La conferencia de José Ángel Biel en los desayunos de Aragonex ha servido para repasar la situación económica de España y de Aragón, el modelo productivo por el que apuesta nuestra Comunidad o el futuro que se vislumbra a corto plazo.
Pero también ha habido tiempo para afrontar otros temas que están ahora mismo en primera plana del debate político, pero también en primera plana del debate social.
El vicepresidente de Aragón ha sido contundente al ser cuestionado sobre la estabilidad del gobierno de coalición PSOE-PAR. Ha dejado claro que el Partido Aragonés se marcharía del Pignatelli con una condición: que el presidente de Aragón convocara elecciones anticipadas, una posibilidad que se contempla gracias a la reforma del Estatuto.
Biel ha insistido en una realidad: que el PAR no es ningún realquilado en este Gobierno. “No estamos de prestado, le hemos dado una entidad al Gobierno de Aragón que nunca ha tenido”, ha dicho durante el turno de preguntas. Además, ha añadido que no gobierna igual un gobierno con un partido de izquierdas que otro con un partido de izquierdas y otro de centro.
El debate entre Biel y los asistentes no ha obviado, como era lógico, la Ley de Lenguas. El vicepresidente ha dejado claro que no le gusta y, además, que no era el momento para plantear este asunto. La Ley de Lenguas cuenta con el apoyo de 34 diputados en una cámara de 67, un dato que a veces pasa desapercibido.

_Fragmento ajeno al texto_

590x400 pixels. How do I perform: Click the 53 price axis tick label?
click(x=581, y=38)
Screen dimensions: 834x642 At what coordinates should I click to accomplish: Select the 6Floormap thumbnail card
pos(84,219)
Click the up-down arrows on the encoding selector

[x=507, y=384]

Biel no descarta que el PAR plantee, en su día, una reforma de esta Ley: “Si nosotros tenemos algún día capacidad de decidir, tendremos que planteárnoslo”, ha comentado.
Ha lamentado, también, que el PSOE se haya acercado a un partido más radical en este asunto como es Chunta Aragonesista y que la Ley “haya salido del Parlamento peor de lo que ha entrado”.